DIRECTIVE: Return every line in the entries below that contains the string "hashtag".

>> start

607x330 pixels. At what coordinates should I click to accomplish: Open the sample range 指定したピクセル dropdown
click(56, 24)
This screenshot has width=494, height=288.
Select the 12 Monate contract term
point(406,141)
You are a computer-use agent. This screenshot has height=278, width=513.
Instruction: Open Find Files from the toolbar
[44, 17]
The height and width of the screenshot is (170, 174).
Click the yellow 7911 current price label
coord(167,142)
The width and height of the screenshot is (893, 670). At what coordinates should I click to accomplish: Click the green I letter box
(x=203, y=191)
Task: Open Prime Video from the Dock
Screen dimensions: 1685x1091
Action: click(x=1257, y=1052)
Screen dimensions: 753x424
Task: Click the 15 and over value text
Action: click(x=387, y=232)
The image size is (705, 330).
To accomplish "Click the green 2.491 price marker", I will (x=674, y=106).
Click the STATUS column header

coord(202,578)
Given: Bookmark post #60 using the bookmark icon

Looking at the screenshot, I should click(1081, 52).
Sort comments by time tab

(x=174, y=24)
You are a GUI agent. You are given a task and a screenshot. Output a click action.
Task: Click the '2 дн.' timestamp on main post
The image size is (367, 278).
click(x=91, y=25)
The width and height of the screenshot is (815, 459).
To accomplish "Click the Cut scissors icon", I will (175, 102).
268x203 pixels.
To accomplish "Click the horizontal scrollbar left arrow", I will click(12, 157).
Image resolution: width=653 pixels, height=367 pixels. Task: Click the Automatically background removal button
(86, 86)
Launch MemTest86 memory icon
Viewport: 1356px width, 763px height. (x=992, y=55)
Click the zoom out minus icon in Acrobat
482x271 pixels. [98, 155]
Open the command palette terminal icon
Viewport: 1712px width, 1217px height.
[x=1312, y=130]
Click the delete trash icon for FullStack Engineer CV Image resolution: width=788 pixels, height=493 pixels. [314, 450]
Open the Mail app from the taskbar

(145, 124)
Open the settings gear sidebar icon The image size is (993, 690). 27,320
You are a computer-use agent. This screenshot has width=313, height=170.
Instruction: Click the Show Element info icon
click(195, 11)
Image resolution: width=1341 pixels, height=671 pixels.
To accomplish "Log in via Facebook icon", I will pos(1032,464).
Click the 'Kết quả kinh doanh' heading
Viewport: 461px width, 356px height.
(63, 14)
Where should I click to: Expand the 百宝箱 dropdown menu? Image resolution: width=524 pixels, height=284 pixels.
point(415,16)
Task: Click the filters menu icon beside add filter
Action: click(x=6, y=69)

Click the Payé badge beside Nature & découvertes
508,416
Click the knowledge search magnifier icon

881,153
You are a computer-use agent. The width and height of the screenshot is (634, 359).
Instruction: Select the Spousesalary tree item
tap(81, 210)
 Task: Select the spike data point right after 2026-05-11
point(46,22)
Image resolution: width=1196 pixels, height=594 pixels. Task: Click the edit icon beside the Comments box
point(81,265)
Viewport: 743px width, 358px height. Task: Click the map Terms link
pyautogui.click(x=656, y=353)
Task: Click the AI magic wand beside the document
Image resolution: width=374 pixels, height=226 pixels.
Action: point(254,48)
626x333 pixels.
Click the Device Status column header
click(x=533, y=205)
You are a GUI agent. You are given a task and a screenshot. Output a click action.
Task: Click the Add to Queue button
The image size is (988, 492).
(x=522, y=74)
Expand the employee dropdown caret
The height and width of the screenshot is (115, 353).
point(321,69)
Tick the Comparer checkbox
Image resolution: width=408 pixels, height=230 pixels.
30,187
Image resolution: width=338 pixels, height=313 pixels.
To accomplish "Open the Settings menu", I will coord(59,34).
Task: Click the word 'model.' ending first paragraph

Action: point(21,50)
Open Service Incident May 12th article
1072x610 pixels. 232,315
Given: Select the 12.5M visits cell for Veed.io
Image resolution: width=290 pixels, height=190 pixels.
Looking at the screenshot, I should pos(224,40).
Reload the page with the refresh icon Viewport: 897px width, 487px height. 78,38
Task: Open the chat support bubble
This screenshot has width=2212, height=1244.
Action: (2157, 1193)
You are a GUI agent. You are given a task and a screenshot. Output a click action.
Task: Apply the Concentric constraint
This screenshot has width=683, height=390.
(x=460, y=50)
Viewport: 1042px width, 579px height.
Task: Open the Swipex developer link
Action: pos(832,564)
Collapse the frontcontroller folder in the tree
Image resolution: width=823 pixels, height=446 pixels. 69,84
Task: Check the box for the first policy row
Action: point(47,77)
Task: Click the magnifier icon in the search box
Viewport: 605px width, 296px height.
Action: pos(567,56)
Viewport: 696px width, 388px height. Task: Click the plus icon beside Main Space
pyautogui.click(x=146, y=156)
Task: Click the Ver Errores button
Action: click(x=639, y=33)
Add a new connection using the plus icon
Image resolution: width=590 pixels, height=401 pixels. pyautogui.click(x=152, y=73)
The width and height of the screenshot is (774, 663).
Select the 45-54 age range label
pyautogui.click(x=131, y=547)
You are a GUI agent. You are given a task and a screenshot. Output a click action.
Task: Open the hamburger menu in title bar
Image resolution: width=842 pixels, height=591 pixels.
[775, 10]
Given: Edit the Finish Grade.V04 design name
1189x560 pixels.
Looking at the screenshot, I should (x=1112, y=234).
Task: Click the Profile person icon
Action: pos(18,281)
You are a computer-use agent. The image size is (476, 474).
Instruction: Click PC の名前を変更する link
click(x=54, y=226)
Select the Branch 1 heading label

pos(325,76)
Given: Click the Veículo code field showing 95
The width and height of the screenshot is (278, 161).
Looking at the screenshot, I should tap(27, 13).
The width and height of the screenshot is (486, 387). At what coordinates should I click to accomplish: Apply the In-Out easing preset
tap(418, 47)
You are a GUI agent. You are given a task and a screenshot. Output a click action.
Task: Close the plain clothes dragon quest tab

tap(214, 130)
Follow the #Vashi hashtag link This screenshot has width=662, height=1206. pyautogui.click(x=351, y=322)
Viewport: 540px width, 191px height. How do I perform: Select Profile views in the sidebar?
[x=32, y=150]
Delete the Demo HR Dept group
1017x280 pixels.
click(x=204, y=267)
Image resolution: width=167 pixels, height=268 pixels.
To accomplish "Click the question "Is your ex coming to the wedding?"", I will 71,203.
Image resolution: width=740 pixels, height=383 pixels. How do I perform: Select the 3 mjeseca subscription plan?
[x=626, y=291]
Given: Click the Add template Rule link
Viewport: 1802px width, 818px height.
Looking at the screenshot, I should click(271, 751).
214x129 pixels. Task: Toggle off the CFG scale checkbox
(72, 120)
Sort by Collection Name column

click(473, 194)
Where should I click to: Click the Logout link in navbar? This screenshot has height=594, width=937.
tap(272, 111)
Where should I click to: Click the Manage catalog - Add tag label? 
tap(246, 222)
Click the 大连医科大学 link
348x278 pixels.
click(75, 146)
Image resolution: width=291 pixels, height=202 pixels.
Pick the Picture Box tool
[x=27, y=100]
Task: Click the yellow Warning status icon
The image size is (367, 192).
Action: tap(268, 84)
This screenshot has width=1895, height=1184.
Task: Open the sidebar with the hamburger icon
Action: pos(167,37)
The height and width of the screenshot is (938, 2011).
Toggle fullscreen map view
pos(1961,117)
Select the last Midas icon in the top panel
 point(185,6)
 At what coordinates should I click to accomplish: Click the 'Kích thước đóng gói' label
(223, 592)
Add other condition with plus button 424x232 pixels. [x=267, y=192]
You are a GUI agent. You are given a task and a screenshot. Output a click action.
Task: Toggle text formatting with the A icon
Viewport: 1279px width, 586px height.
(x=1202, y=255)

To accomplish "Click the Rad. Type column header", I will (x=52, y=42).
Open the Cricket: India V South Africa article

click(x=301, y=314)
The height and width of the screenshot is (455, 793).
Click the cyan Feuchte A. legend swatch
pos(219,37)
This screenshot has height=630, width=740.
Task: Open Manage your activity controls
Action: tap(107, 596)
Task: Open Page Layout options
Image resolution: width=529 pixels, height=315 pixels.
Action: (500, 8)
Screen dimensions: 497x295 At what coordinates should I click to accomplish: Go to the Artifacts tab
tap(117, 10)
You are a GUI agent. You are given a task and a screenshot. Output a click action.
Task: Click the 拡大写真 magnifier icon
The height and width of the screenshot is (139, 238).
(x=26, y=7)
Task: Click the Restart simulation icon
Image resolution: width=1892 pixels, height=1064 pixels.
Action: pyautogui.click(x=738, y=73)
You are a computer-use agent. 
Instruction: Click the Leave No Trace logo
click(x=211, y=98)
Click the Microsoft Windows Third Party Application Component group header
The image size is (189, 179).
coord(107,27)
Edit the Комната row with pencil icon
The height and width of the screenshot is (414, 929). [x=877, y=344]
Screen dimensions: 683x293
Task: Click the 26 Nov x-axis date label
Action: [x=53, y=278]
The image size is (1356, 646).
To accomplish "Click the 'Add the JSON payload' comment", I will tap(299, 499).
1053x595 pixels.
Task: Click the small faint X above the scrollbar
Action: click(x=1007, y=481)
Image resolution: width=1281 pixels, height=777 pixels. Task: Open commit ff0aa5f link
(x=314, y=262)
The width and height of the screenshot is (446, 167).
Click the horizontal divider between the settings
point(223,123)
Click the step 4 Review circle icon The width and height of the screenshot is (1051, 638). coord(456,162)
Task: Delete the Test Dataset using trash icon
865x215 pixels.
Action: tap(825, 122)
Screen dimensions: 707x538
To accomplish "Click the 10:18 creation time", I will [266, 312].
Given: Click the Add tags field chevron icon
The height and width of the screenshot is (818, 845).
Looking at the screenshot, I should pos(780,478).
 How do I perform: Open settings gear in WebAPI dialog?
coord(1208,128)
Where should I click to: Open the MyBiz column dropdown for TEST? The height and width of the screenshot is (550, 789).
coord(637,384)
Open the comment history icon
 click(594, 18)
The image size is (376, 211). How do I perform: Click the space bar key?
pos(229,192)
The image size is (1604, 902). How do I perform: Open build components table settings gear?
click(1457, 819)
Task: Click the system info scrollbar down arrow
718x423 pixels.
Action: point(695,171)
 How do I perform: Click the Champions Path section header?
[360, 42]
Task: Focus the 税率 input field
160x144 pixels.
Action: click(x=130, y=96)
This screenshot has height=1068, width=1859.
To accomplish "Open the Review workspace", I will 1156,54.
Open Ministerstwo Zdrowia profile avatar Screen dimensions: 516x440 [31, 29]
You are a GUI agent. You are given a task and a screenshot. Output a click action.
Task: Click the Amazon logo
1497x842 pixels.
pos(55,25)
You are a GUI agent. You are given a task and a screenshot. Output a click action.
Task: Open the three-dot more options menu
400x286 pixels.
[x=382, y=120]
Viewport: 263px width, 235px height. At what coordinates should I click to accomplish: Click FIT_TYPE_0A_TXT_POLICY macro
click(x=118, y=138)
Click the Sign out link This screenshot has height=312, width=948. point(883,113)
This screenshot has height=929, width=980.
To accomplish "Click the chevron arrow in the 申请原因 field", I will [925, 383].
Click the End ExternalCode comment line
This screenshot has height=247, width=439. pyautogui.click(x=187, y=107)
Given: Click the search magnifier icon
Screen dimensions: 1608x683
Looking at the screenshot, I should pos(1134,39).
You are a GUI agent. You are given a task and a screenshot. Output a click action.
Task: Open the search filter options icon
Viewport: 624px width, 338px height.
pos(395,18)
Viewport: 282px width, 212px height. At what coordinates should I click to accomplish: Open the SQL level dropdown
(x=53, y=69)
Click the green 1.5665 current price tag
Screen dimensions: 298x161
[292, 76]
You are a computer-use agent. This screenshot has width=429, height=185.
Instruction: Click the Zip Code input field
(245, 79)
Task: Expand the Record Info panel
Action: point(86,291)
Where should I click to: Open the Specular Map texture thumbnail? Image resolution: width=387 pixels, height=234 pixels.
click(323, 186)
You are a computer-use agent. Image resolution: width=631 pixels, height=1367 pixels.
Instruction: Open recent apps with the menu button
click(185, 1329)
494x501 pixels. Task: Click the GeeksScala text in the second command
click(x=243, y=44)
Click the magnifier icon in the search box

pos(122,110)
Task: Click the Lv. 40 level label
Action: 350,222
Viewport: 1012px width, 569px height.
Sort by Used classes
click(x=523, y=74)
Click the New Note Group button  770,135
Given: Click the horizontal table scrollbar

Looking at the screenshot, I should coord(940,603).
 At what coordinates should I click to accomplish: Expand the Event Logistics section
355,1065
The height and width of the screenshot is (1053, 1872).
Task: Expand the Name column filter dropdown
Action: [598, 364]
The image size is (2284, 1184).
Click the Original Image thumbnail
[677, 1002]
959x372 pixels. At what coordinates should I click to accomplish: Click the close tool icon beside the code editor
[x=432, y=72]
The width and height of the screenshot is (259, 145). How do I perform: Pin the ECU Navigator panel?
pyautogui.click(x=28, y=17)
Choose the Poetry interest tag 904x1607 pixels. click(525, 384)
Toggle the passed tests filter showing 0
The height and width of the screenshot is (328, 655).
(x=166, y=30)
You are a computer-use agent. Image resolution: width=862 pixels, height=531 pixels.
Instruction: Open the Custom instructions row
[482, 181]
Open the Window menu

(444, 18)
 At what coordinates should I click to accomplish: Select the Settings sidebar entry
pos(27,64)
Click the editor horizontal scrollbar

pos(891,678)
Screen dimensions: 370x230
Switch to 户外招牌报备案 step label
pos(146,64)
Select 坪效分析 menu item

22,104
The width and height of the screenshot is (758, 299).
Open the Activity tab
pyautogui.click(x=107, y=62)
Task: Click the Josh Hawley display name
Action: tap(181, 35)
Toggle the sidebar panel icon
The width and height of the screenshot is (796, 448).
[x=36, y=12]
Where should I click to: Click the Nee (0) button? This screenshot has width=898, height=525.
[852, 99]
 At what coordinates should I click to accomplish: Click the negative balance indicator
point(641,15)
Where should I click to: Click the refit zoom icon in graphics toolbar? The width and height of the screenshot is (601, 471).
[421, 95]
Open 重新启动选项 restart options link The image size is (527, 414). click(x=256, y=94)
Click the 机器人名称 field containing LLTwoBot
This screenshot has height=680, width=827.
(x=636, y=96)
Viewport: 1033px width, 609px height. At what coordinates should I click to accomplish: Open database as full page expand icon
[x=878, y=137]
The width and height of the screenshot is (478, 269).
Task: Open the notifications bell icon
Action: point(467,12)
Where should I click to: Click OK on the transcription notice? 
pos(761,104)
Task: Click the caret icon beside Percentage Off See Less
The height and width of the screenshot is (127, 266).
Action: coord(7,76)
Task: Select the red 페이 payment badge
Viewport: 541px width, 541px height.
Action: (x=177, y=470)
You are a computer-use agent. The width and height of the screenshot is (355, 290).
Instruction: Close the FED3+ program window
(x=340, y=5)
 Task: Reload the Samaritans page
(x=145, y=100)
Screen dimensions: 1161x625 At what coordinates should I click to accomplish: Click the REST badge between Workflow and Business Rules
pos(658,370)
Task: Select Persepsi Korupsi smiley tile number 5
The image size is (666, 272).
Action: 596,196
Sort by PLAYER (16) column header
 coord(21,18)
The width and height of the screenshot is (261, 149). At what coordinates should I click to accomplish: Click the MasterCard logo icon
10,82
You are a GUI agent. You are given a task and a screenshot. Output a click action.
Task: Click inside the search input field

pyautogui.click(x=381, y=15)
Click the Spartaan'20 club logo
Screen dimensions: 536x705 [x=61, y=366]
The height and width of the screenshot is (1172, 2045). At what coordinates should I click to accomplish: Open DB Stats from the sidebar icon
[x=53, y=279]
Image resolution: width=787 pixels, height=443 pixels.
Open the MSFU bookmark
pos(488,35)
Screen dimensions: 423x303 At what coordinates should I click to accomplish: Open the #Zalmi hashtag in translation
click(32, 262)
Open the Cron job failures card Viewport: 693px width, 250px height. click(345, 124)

>> end

EXERCISE RESULT:
Follow the #Vashi hashtag link This screenshot has width=662, height=1206. pyautogui.click(x=351, y=322)
Screen dimensions: 423x303 At what coordinates should I click to accomplish: Open the #Zalmi hashtag in translation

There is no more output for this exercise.